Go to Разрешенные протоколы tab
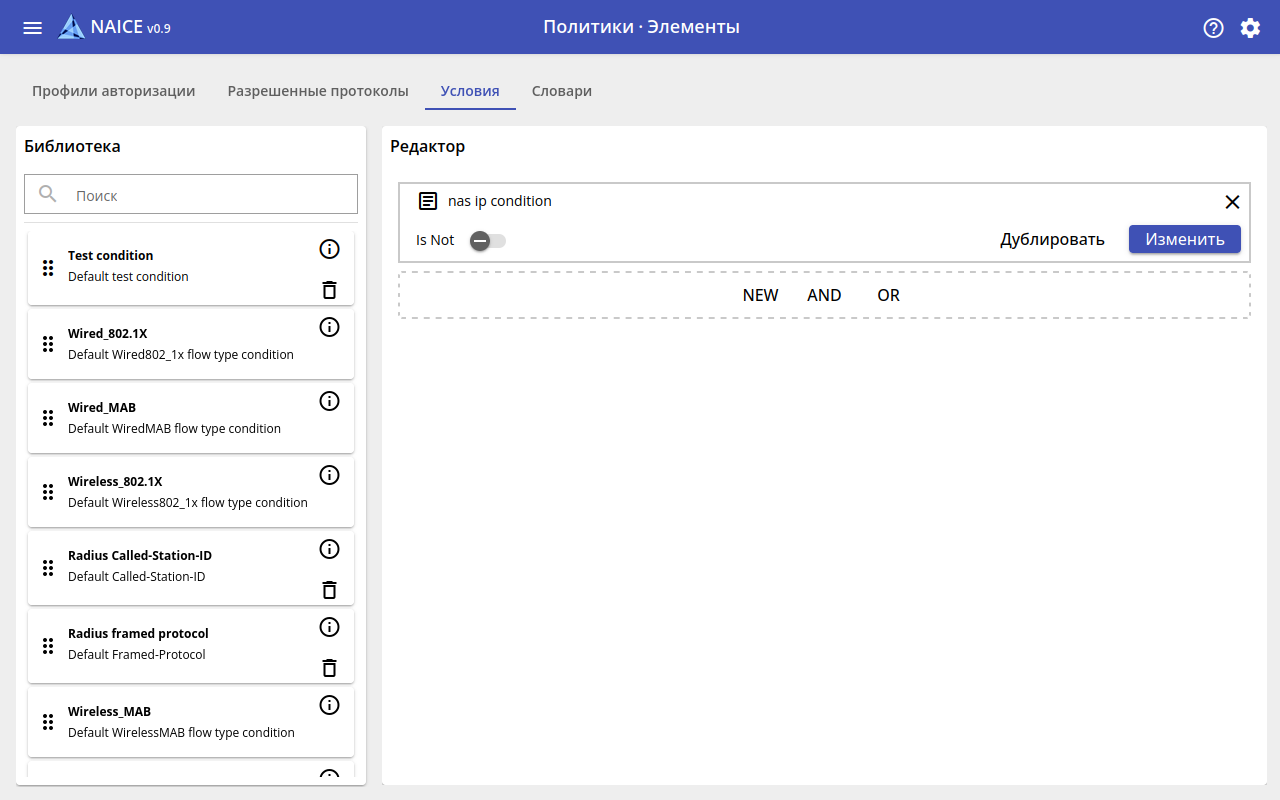1280x800 pixels. (x=318, y=91)
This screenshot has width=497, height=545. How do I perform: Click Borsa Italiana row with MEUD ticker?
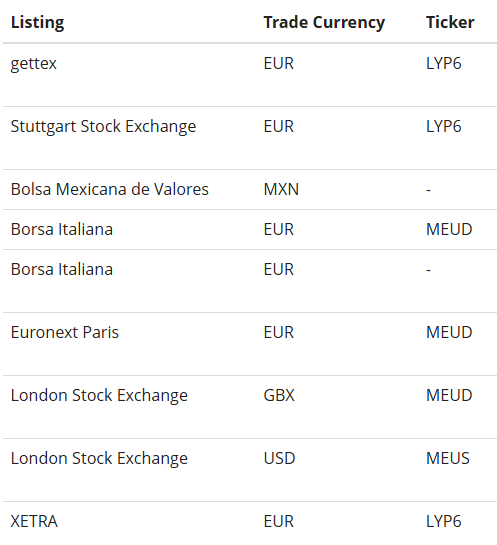click(x=250, y=229)
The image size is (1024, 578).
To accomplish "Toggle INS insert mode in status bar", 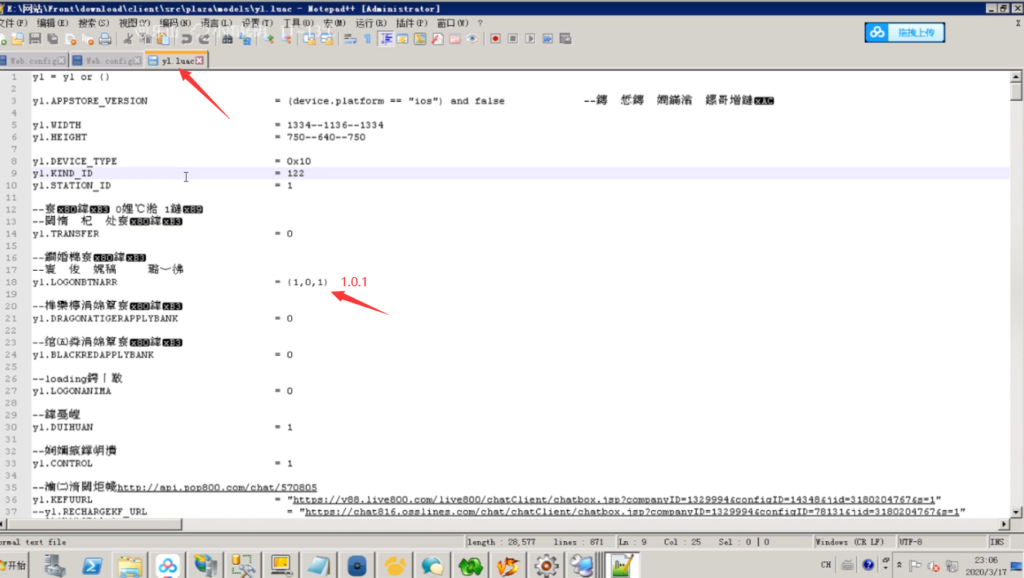I will click(x=996, y=541).
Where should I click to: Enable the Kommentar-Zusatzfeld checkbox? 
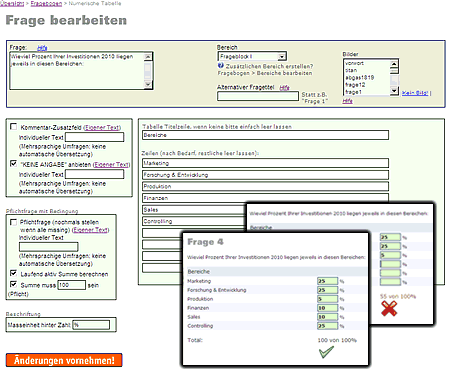(x=14, y=127)
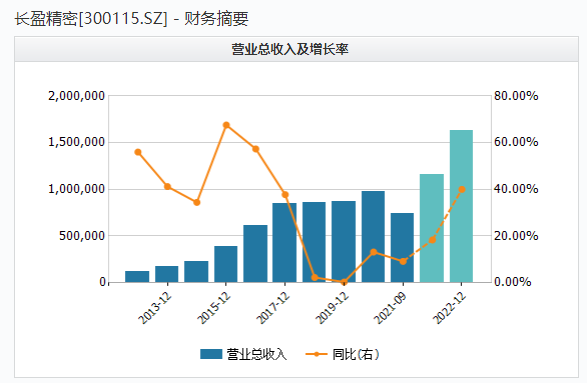Click the orange growth point at 40% on 2022-12
587x383 pixels.
click(x=462, y=189)
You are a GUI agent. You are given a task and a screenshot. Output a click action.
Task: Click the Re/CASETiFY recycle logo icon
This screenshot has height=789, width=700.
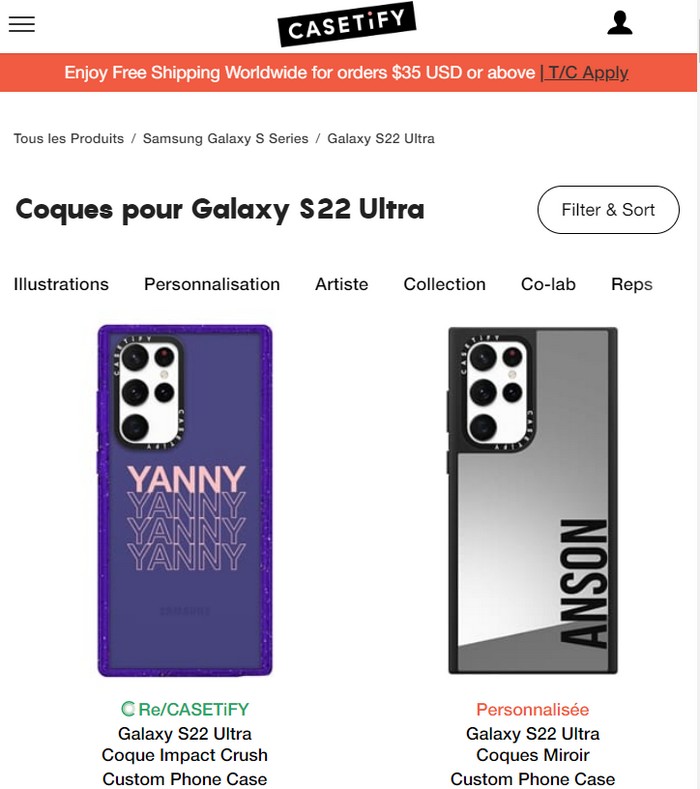point(128,709)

::::::::

Give back the lines from the one containing "Task: Click the Re/CASETiFY recycle logo icon" through the last line of the records above exactly as they appear, both included, and no pictures.

Task: Click the Re/CASETiFY recycle logo icon
This screenshot has height=789, width=700.
point(128,709)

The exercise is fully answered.